Querying FAQ


On this page

    Feel free to ask us, or have a look at the example repository.

    How can I query over RDF documents on my local file system?

    Instead of using Comunica SPARQL, you can use Comunica SPARQL File to query over files on your local file system.

    Comunica SPARQL by default does not allow you to query over local file for security reasons.

    How to query over sources in memory?

    Comunica SPARQL RDF/JS can be used for in-memory querying.

    How are result bindings and quads represented in JavaScript?

    SELECT query results will be contained in a bindingsStream, where each data element is a Binding. Each binding is an immutable object that contains mappings from variable names to RDF terms. Variable names are always preceded by ?, and bound RDF terms are represented as RDF/JS. For example:

    const result = await myEngine.query(`SELECT ...`, {...});
    result.bindingsStream.on('data', (binding) => {
        console.log(binding.get('?s').value);
        console.log(binding.get('?s').termType);
    });

    CONSTRUCT query results will be contained in a quadStream, where each data element is an RDF/JS quad. For example:

    const result = await myEngine.query(`CONSTRUCT ...`, {...});
    result.quadStream.on('data', (quad) => {
        console.log(quad.subject.value);
        console.log(quad.predicate.value);
        console.log(quad.object.value);
        console.log(quad.graph.value);
    });

    Read more about this in the guide om executing SPARQL queries in JavaScript applications.

    What datastructure is behind bindingsStream and quadStream?

    Query results can be returned via bindingsStream (SELECT queries) and quadStream (CONSTRUCT) queries.

    These streams are backed by an AsyncIterator, which is a lightweight JavaScript implementation of demand-driven object streams.
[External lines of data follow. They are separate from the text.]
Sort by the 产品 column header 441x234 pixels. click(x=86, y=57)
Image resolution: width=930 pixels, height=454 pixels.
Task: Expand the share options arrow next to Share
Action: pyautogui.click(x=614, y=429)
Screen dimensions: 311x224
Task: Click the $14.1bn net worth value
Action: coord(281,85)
As opposed to Node's Stream, you cannot push anything into an AsyncIterator; instead, an iterator pulls things from another iterator.

    Furthermore, these streams are lazy, which means that the results will only be calculated once you request them, and an 'end' event will only be emitted when all of them have been consumed.

    I need a specific feature, how do I get it into Comunica?

    Since Comunica is an open-source project, the best way to get new features in, is by contributing yourself.

    Feel free to contact us for commercial support or consultancy.

    How to measure query performance with Comunica?

    Simple statistics

    The easiest way to get statistics on the performance of a specific query is by using the 'stats' result format. This will print the number of results, their delay from query start, and the number of HTTP requests that have been executed up until the result was available.

    For example, stats can be printed via the command line as follows:

    $ comunica-sparql http://fragments.dbpedia.org/2016-04/en \
        -t stats \
        'SELECT * WHERE { ?s ?p ?o } LIMIT 10'
    Result,Delay (ms),HTTP requests
    1,265.488428,2
    2,265.7177,2
    3,265.889677,2
    4,266.141152,2
    5,266.332423,2
    6,266.496283,2
    7,266.674167,2
    8,266.861855,2
    9,268.330294,2
    10,268.51177,2
    TOTAL,268.816168,2

    Enabling production-mode

    If you want to do benchmarking with Comunica in Node.js, make sure to run Node.js in production mode as follows:

    $ NODE_ENV=production comunica-sparql ...

    The reason for this is that Comunica extensively generates internal Error objects. In non-production mode, these also produce long stacktraces, which may in some cases impact performance.

    More advanced experiments

    A more advanced tool for setting up large-scale reproducible Comunica experiments is Comunica Bencher.